All that said, even here on the EA Forum which is all about prioritizing causes, it feels pretty silly for me to be doing a compare/contrast between YIMBY and crime-reduction policies when I am in favor of both, and the two feel so synergistic!  (You mentioned how one of the major costs of crime is that it causes people to feel unsafe in cities and move to the suburbs.  And in my own life, I personally care about both affording a home and living in a safe, high-trust neighborhood.)  I am not trying to start a debate, rather I suppose I am asking, "As a guy who is excited about institutional experimentation and big potential improvements to civilization's status quo, what are the most interesting/hopeful/exciting ideas about crime-reduction policy?"

Some other questions, if you will forgive the stream-of-consciousness style of this long comment:

  • Some people say that you could reduce crime a lot by looking at "pipeline"-style interventions very far upstream of the crimes themselves.  Do any of these seem to you like they'd plausibly have big effects on crime in the USA?  I've heard people mention things like:
    • investing more in schools (and generally "investing in communities", eg libraries)
    • running a sufficiently hot economy that unemployment is kept low
    • removing pollutants like lead from the environment
    • something about cultural values and fatherhood, idk
  • My impression is that drug use explains some (but not all) of the western hemisphere's high crime rates compared to Europe and East Asia.  So any approaches to reduce drug use (or somehow make drug use less criminogenic / change what drugs are popular / etc) would be very valuable.  But (per this Slow Boring article), this seems like a very hard problem.  Do you see any promising approaches here?
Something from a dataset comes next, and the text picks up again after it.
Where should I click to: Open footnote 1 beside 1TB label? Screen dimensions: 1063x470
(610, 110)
Don't historians often write about how the totalitarian governments of the 20th century were enabled by various new technologies?  (ie, radio and newspapers for propagating ideology, advances in bureaucratic administration that helped nations keep tabs on millions of individual citizens, etc?  People are always mentioning things like how IBM made those punch-card machines that the Nazis used to help organize the holocaust.)  I don't think that stable totalitarianism is very plausible with modern-day technology.  But new technology is being developed all the time -- the fear is that just like the 20th century made "totalitarianism" possible for the first time, the balance of new technology might shift in a way that favors centralization of government power even more strongly.
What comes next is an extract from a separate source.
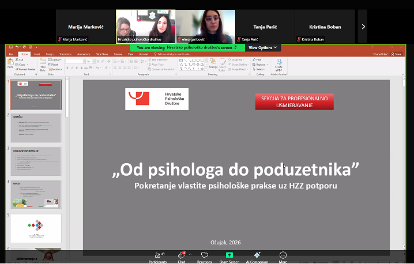Open the Slide Show ribbon tab
The width and height of the screenshot is (414, 264).
point(102,54)
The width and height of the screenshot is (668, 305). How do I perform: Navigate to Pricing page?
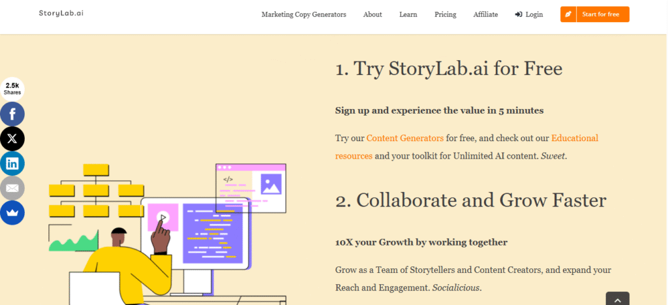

Political commentators often mention that China has developed a lot of innovative high-tech methods for controlling its Uighur population: AI-based facial tracking and gait analysis to identify people's movements around the city, social credit scores to lock them out of opportunities, forced sterilization to reduce birthrates, etc.  Obviously China's innovations aren't good enough that they'll be able to outcompete the free world and attain perfect global hegemony, or anything like that!  But technology is unpredictable; future surveillance tech might give much bigger advantages to authoritarian systems.